Have you ever celebrated St. Patrick’s Day--even just a bit? Do you know of anyone else who has? I don’t mean only things like marching in a St. Patrick’s parade, drinking a bathtub full of green beer, or running around with a sign saying “Kiss me, I’m Irish!” I mean wearing a tiny piece of green to school because you were afraid that people would have a license to pinch you if you didn’t. Or planning on having corned beef and cabbage for dinner. Or maybe faking your best Irish accent as you said “Top o’ the mornin’” instead of “Hi” to your friends and coworkers.

If you or anyone you know did anyone of these, was that cultural appropriation? If so, why? If not, why not?  

For the next 10 minutes, we will talk about the answers to these two questions.

Transcript

Have you ever celebrated St. Patrick’s Day--even just a bit? Do you know of anyone else who has? I don’t mean only things like marching in a St. Patrick’s parade, drinking a bathtub full of green beer, or running around with a sign saying “Kiss me, I’m Irish!” I mean wearing a tiny piece of green to school because you were afraid that people would have a license to pinch you if you didn’t.
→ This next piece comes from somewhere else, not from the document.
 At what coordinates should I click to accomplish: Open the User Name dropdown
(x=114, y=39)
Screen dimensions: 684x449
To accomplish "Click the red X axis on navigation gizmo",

Or planning on having corned beef and cabbage for dinner. Or maybe faking your best Irish accent as you said “Top o’ the mornin’” instead of “Hi” to your friends and coworkers.  

If you or anyone you know did anyone of these, was that cultural appropriation? If so, why? If not, why not?  

For the next 10 minutes, we will talk about the answers to these two questions.

Let’s start with a definition of appropriate from Merriam-Webster, the dictionary people. “1: to take exclusive possession of: 2: to set apart for or assign to a particular purpose or use 3: to take or make use of without authority or right.” Wow. To appropriate something is pretty serious. Words in the definition like “exclusive use” and “set apart” are pretty descriptive.

So let’s immediately answer the question of whether or not participating in celebrating St. Patrick’s Day is cultural appropriation. No. Of course not. Look back at the definition and see if any part of what we read from Messrs Merriam and Webster applies. Nope. Not a word. Not a single word.

So, is wearing a sombrero and a serape on Halloween cultural appropriation? No. Just apply the definition again. How about wearing lederhosen and a Tyrollean hat during Oktoberfest? Or going to a Japanese restaurant and trying to order in Japnese? No. None of these comes close to qualifying. BTW, I once tried out my hotel, taxi and restaurant Japanese in a Japanese restaurant. After a few tries and no response, a sushi chef leaned over and said. “Sir, we are Korean.” Oh. Turns out they owned a Korean restaurant as well.

Okay, Will, what about wearing blackface as part of a costume? Or goosestepping and throwing Nazi salutes? Both are clearly wrong. Forgetting cultural appropriation, actions like these are just wrong. Dead wrong. And we don’t need a dictionary to know this.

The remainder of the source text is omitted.